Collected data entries
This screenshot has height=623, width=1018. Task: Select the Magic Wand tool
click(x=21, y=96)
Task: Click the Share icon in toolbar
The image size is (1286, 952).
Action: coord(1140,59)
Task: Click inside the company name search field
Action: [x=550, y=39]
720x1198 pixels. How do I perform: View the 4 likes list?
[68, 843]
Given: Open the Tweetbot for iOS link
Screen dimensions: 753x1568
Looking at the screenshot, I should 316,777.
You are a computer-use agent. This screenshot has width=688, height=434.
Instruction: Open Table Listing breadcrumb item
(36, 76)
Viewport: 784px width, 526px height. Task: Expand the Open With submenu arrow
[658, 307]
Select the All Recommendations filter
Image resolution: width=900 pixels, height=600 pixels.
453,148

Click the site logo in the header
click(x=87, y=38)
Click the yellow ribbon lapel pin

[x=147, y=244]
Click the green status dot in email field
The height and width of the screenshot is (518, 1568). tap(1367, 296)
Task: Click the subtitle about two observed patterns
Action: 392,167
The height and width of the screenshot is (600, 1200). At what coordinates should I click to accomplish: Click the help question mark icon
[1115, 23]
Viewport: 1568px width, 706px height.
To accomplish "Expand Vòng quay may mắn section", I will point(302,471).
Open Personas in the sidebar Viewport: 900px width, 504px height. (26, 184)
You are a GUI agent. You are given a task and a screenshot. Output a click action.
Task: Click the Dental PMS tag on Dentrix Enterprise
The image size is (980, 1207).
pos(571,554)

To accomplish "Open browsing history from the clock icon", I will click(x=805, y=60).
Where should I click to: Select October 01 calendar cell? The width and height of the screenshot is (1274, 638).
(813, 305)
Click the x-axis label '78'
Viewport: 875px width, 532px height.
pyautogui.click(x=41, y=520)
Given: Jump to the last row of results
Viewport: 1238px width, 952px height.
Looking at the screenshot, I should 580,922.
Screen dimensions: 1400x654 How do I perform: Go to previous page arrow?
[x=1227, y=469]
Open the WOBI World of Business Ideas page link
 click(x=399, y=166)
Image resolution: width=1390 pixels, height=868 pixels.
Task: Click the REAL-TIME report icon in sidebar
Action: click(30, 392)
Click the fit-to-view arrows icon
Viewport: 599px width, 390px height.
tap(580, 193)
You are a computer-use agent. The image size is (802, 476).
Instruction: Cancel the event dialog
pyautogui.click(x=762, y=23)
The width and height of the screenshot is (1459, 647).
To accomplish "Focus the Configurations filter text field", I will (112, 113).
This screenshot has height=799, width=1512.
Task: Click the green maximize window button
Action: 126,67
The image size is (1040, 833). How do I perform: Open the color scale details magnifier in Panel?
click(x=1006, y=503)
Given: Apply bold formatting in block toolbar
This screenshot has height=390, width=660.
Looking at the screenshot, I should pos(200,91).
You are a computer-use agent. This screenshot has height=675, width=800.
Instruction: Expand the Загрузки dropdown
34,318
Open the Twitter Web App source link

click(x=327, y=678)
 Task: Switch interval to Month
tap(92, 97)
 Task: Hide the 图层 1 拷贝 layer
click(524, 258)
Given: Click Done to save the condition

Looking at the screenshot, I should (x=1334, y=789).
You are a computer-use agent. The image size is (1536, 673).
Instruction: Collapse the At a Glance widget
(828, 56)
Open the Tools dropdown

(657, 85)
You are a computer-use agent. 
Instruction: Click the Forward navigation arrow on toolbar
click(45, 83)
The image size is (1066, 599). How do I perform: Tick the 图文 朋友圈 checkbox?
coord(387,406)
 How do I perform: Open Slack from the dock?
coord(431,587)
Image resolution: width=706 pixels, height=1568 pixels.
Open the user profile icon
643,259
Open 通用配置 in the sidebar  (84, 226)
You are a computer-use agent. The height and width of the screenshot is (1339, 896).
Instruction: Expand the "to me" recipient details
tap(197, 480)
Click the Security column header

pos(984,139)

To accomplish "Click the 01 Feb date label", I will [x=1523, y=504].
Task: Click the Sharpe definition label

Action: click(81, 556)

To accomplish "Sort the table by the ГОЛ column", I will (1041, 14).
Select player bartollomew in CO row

* Exercise aim
From the line that contains "Instruction: Click the" through the last line of the records above, copy every line exactly and leave out the rest.

* Reply to the task
Instruction: Click the Forward navigation arrow on toolbar
click(45, 83)
The image size is (1066, 599). How do I perform: Tick the 图文 朋友圈 checkbox?
coord(387,406)
 How do I perform: Open Slack from the dock?
coord(431,587)
Image resolution: width=706 pixels, height=1568 pixels.
Open the user profile icon
643,259
Open 通用配置 in the sidebar  (84, 226)
You are a computer-use agent. The height and width of the screenshot is (1339, 896).
Instruction: Expand the "to me" recipient details
tap(197, 480)
Click the Security column header

pos(984,139)

To accomplish "Click the 01 Feb date label", I will [x=1523, y=504].
Task: Click the Sharpe definition label

Action: click(81, 556)

To accomplish "Sort the table by the ГОЛ column", I will (1041, 14).
Select player bartollomew in CO row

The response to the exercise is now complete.